Illustrations of the binding pockets of 5-HT1B and 5-HT2b Serotonin receptors. Image from Science via C&EN.

Receptors for the neurotransmitter serotonin are popular drug targets. Drugs that target these receptors are used to treat problems like depression and migraine headaches. Serotonin receptors are also the targets of some psychedelic drugs like LSD and mescaline.

There are at least 14 subtypes of serotonin receptors known. Most of the drugs that target one subtype of serotonin receptor will also target the others. This is usually not a problem except in the case of one type called 5-HT2B. This receptor is called the death receptor because activating it can cause heart problems that will lead to death. This receptor is to be avoided.

Chemical & Engineering News brings word of two crystal structures that might help drug developers better avoid activating the 5-HT2B subtype of receptors:

Help will come from new crystal structures of 5-HT_1B and of 5-HT_2B, each bound to the migraine drugs ergotamine and dihydroergotamine (Science,DOI: 10.1126/science.1232807 and DOI: 10.1126/science.1232808). The findings provide a blueprint for designing more selective 5-HT inhibitors.

The team behind the structures includes Raymond C. Stevens, a chemistry and molecular biology professor at Scripps Research Institute, La Jolla, Calif.; Bryan L. Roth, a pharmacology professor at the University of North Carolina; H. Eric Xu, director of the Center for Structural Biology & Drug Discovery at Van Andel Research Institute in Grand Rapids, Mich., and Hualiang Jiang, a professor at the Shanghai Institute of Materia Medica.

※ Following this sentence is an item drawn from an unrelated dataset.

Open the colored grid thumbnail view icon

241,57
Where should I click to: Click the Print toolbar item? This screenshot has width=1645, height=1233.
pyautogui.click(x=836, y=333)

This is major news for our field,” adds Kathryn A. Cunningham, a professor in the pharmacology and toxicology department at the University of Texas Medical Branch. “The structures were solved for the receptor-ligand cocrystals, which provides important insights into how the receptors work.”

The importance of selectivity was most infamously illustrated in the 1990s by the obesity treatment Fen-Phen (fenfluramine-phentermine). Both molecules targeted 5-HT receptors, but they weren’t selective enough. Unbeknown to scientists, they also bound to the death receptor, 5-HT2B, triggering sometimes-fatal cardiovascular side-effects. Fen-Phen’s withdrawal from the market was the largest in history and cost its manufacturer, Wyeth, billions of dollars in damages.